The article goes on to talk about the Pentagon contacting the SERE schools and how Rice & others "began evaluating the CIA’s plans to set up an interrogation program at Guantánamo using tactics developed by the SERE schools" in the Spring of 2002.



From 2006


What Rumsfeld knew


Secretary of Defense Donald Rumsfeld was personally involved in the late 2002 interrogation of a high-value al-Qaida detainee known in intelligence circles as “the 20th hijacker.” He also communicated weekly with the man in charge of the interrogation, Maj. Gen. Geoffrey Miller, the controversial commander of the Guantánamo Bay detention center.

During the same period, detainee Mohammed al-Kahtani suffered from what Army investigators have called “degrading and abusive” treatment by soldiers who were following the interrogation plan Rumsfeld had approved. Kahtani was forced to stand naked in front of a female interrogator, was accused of being a homosexual, and was forced to wear women’s underwear and to perform “dog tricks” on a leash. He received 18-to-20-hour interrogations during 48 of 54 days.

...

Solly Mack

(90,740 posts)
27. From 2005: Maj. Gen. Geoffrey D. Miller (a continuation from the above post w/ added info)
Wed Dec 10, 2014, 03:04 PM
Dec 2014
The Truth About Abu Ghraib



FOR 15 MONTHS now the Bush administration has insisted that the horrific photographs of abuse from the Abu Ghraib prison in Iraq were the result of freelance behavior by low-level personnel and had nothing to do with its policies


The latest evidence has emerged from hearings at Fort Meade about two of those low-level Abu Ghraib guards who are charged with using dogs to terrorize Iraqi detainees. On Wednesday, the former warden of Abu Ghraib, Maj. David DiNenna, testified that the use of dogs for interrogation was recommended by Maj. Gen. Geoffrey D. Miller, the former commander of the Guantanamo Bay prison who was dispatched by the Pentagon to Abu Ghraib in August 2003 to review the handling and interrogation of prisoners. On Tuesday, a military interrogator testified that he had been trained in using dogs by a team sent to Iraq by Gen. Miller.

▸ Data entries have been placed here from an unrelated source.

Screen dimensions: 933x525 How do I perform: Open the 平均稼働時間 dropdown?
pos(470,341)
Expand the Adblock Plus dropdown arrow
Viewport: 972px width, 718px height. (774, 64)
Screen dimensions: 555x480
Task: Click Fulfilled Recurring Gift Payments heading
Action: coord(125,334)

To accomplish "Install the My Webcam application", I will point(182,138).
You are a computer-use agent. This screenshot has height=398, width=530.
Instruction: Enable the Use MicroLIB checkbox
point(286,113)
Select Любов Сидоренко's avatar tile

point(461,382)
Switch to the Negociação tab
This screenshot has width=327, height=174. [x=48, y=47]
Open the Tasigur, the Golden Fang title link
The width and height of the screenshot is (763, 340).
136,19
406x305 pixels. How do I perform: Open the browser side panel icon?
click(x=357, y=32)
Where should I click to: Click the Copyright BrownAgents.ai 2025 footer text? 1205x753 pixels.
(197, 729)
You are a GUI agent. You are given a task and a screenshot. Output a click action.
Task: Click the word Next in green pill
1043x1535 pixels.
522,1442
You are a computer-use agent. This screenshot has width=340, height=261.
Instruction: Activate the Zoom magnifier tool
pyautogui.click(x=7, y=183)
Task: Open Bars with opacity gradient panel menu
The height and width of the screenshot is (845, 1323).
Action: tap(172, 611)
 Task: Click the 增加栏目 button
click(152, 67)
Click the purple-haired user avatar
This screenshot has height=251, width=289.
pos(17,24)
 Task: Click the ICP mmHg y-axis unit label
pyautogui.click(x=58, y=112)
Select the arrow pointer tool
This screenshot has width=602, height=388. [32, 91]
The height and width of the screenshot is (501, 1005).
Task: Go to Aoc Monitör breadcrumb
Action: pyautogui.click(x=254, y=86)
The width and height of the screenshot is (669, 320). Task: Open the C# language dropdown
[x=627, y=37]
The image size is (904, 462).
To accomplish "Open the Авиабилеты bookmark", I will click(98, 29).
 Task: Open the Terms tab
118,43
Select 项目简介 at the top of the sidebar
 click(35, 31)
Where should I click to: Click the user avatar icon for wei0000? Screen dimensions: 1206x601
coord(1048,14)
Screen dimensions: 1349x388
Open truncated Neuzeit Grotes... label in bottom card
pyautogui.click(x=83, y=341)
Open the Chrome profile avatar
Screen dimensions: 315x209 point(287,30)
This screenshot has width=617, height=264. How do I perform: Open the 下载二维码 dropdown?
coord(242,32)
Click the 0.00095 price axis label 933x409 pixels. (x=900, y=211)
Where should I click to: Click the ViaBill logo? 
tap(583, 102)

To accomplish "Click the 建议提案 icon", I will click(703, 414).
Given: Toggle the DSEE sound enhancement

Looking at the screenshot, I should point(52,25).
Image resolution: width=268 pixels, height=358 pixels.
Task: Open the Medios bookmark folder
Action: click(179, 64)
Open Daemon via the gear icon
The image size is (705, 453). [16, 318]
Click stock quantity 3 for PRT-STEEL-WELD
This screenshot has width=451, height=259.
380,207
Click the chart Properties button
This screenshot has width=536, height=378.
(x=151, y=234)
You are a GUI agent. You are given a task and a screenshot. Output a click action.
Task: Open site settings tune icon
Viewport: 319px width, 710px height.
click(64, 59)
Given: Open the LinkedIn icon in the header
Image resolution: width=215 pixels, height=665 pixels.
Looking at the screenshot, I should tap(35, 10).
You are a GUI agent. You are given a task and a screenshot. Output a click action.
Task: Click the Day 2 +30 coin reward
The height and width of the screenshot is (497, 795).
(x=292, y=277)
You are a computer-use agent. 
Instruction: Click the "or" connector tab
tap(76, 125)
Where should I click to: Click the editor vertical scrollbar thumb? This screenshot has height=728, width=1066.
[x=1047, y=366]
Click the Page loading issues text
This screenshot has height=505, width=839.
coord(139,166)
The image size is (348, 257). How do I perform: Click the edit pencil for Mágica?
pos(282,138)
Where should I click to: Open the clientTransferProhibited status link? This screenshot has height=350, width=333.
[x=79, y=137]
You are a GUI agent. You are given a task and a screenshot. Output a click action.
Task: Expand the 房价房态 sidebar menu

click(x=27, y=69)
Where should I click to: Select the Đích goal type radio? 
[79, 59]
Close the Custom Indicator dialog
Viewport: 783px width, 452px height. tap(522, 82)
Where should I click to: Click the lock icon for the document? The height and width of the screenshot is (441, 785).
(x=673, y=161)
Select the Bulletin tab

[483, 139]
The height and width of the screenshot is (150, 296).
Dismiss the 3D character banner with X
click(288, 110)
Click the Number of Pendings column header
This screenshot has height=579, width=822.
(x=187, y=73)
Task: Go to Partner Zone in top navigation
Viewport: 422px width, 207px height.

In statements to investigators and in sworn testimony to Congress last year, Gen. Miller denied that he recommended the use of dogs for interrogation, or that they had been used at Guantanamo. "No methods contrary to the Geneva Convention were presented at any time by the assistance team that I took to [Iraq]," he said under oath on May 19, 2004. Yet Army investigators reported to Congress this month that, under Gen. Miller's supervision at Guantanamo, an al Qaeda suspect named Mohamed Qahtani was threatened with snarling dogs, forced to wear women's underwear on his head and led by a leash attached to his chains -- the very abuse documented in the Abu Ghraib photographs.


You can see how the methods used at GTMO early on migrated to Iraq (and other places)


One of the reasons that releasing all the photos of abuse is important is because it would further show how the abuse was systemic and based on instructions from the Bush administration. The common elements of the abuse would be further proof of a planned program of torture and abuse.

Bandit

(21,475 posts)
28. until recently, waterboarding to simulate illegal tactics they might face
Wed Dec 10, 2014, 03:45 PM
Dec 2014

When these tactics were being taught at SERE training they claimed they were illegal at that time.